A Red-haired, unshaven, untidy man sat in a rocking chair by a window. He had just lighted a pipe, and was puffing blue clouds with great satisfaction. He had removed his shoes and donned a pair of blue, faded carpet-slippers. With the morbid thirst of the confirmed daily news drinker, he awkwardly folded back the pages of an evening paper, eagerly gulping down the strong, black headlines, to be followed as a chaser by the milder details of the smaller type.

In an adjoining room a woman was cooking supper. Odors from strong bacon and boiling coffee contended against the cut-plug fumes from the vespertine pipe.

Outside was one of those crowded streets of the east side, in which, as twilight falls, Satan sets up his recruiting office. A mighty host of children danced and ran and played in the street. Some in rags, some in clean white and beribboned, some wild and restless as young hawks, some gentle-faced and shrinking, some shrieking rude and sinful words, some listening, awed, but soon, grown familiar, to embrace—here were the children playing in the corridors of the House of Sin. Above the playground forever hovered a great bird. The bird was known to humorists as the stork. But the people of Chrystie street were better ornithologists. They called it a vulture.

A little girl of twelve came up timidly to the man reading and resting by the window, and said:

"Papa, won't you play a game of checkers with me if you aren't too tired?"

The red-haired, unshaven, untidy man sitting shoeless by the window answered, with a frown.

"Checkers. No, I won't. Can't a man who works hard all day have a little rest when he comes home? Why don't you go out and play with the other kids on the sidewalk?"

The woman who was cooking came to the door.

"John," she said, "I don't like for Lizzie to play in the street. They learn too much there that ain't good for 'em. She's been in the house all day long. It seems that you might give up a little of your time to amuse her when you come home."

"Let her go out and play like the rest of 'em if she wants to be amused," said the red-haired, unshaven, untidy man, "and don't bother me."

 * * * * * * *

"You're on," said Kid Mullaly. "Fifty dollars to $25 I take Annie to the dance. Put up."

The Kid's black eyes were snapping with the fire of the baited and challenged. He drew out his "roll" and slapped five tens upon the bar. The three or four young fellows who were thus "taken" more slowly produced their stake. The bartender, ex-officio stakeholder, took the money, laboriously wrapped it, recorded the bet with an inch-long pencil and stuffed the whole into a corner of the cash register.

"And, oh, what'll be done to you'll be a plenty," said a bettor, with anticipatory glee.

"That's my lookout," said the "Kid," sternly. "Fill 'em up all around, Mike."

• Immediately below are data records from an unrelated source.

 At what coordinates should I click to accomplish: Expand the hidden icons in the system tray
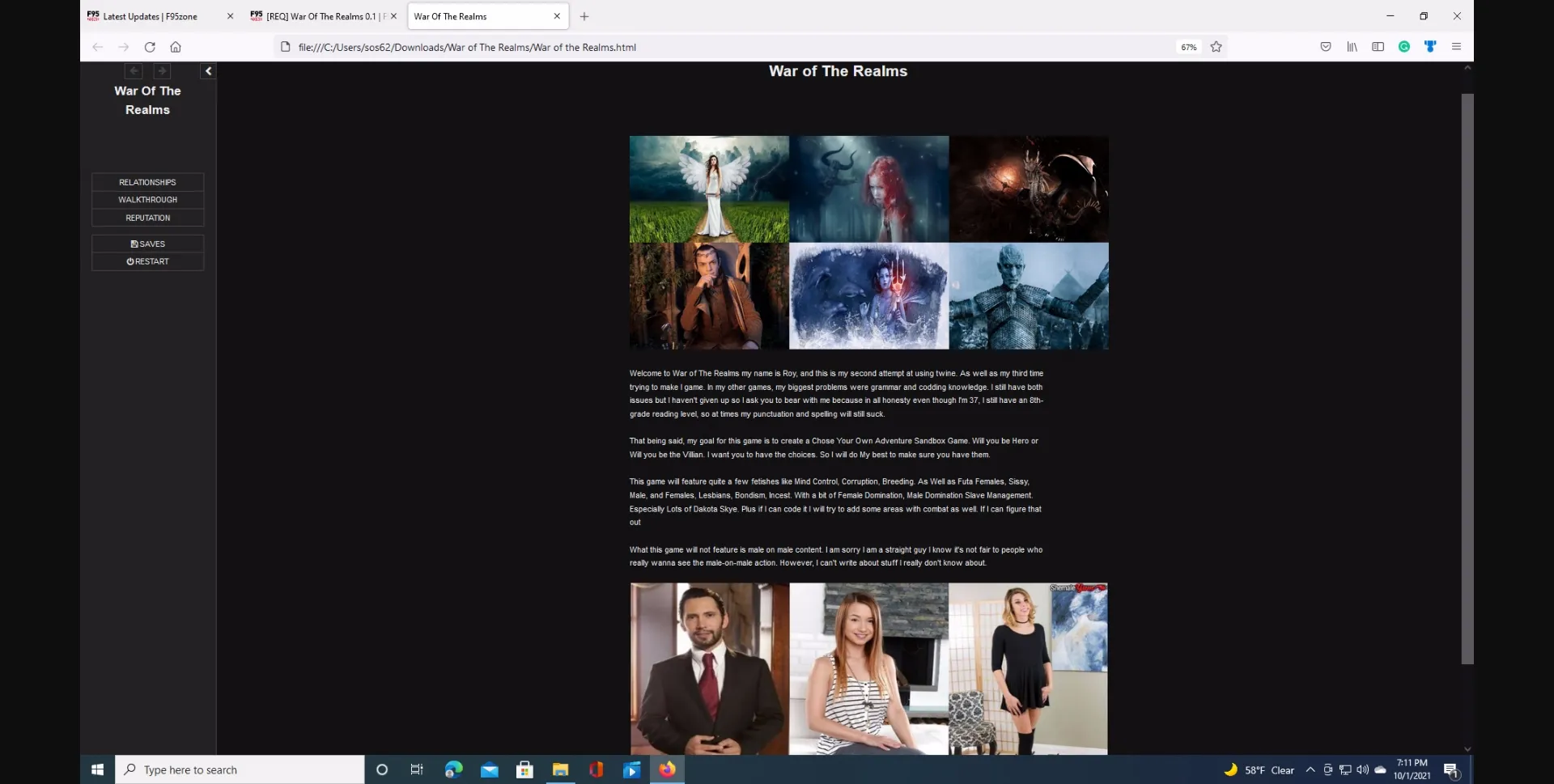[x=1310, y=769]
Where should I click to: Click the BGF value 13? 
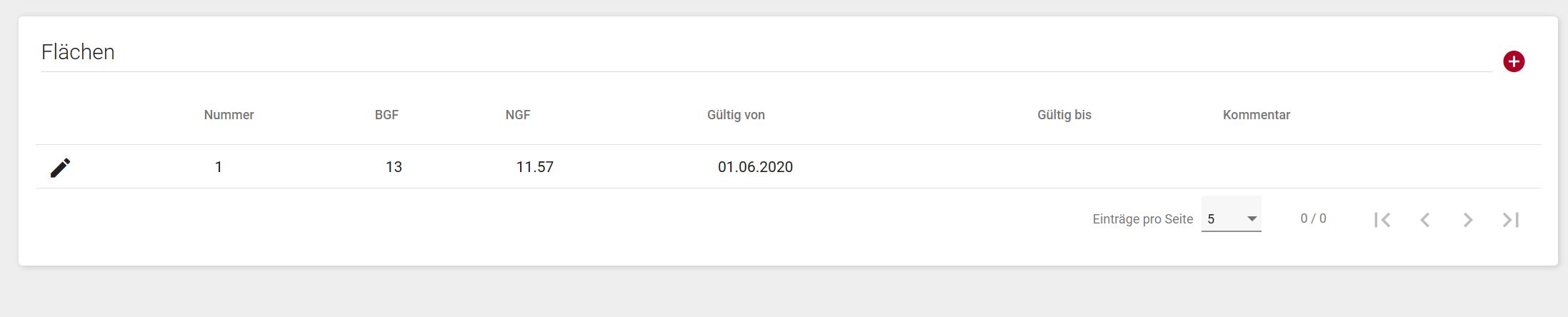[394, 167]
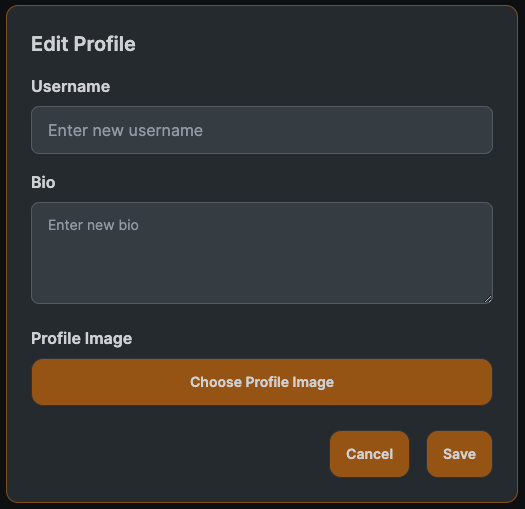
Task: Cancel the profile edit dialog
Action: (369, 454)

After the round Burke, the "Kid's" sponge, sponge-holder, pal, Mentor and Grand Vizier, drew him out to the bootblack stand at the saloon corner where all the official and important matters of the Small Hours Social Club were settled. As Tony polished the light tan shoes of the club's President and Secretary for the fifth time that day, Burke spake words of wisdom to his chief.

"Cut that blond out, 'Kid,'" was his advice, "or there'll be trouble. What do you want to throw down that girl of yours for? You'll never find one that'll freeze to you like Liz has. She's worth a hallful of Annies."

"I'm no Annie admirer!" said the "Kid," dropping a cigarette ash on his polished toe, and wiping it off on Tony's shoulder. "But I want to teach Liz a lesson. She thinks I belong to her. She's been bragging that I daren't speak to another girl. Liz is all right—in some ways. She's drinking a little too much lately. And she uses language that a lady oughtn't."

"You're engaged, ain't you?" asked Burke.

"Sure. We'll get married next year, maybe."

"I saw you make her drink her first glass of beer," said Burke. "That was two years ago, when she used to came down to the corner of Chrystie bare-headed to meet you after supper. She was a quiet sort of a kid then, and couldn't speak without blushing."

"She's a little spitfire, sometimes, now," said the Kid. "I hate jealousy. That's why I'm going to the dance with Annie. It'll teach her some sense."

"Well, you better look a little out," were Burke's last words. "If Liz was my girl and I was to sneak out to a dance coupled up with an Annie, I'd want a suit of chain armor on under my gladsome rags, all right."

Through the land of the stork-vulture wandered Liz. Her black eyes searched the passing crowds fierily but vaguely. Now and then she hummed bars of foolish little songs. Between times she set her small, white teeth together, and spake crisp words that the east side has added to language.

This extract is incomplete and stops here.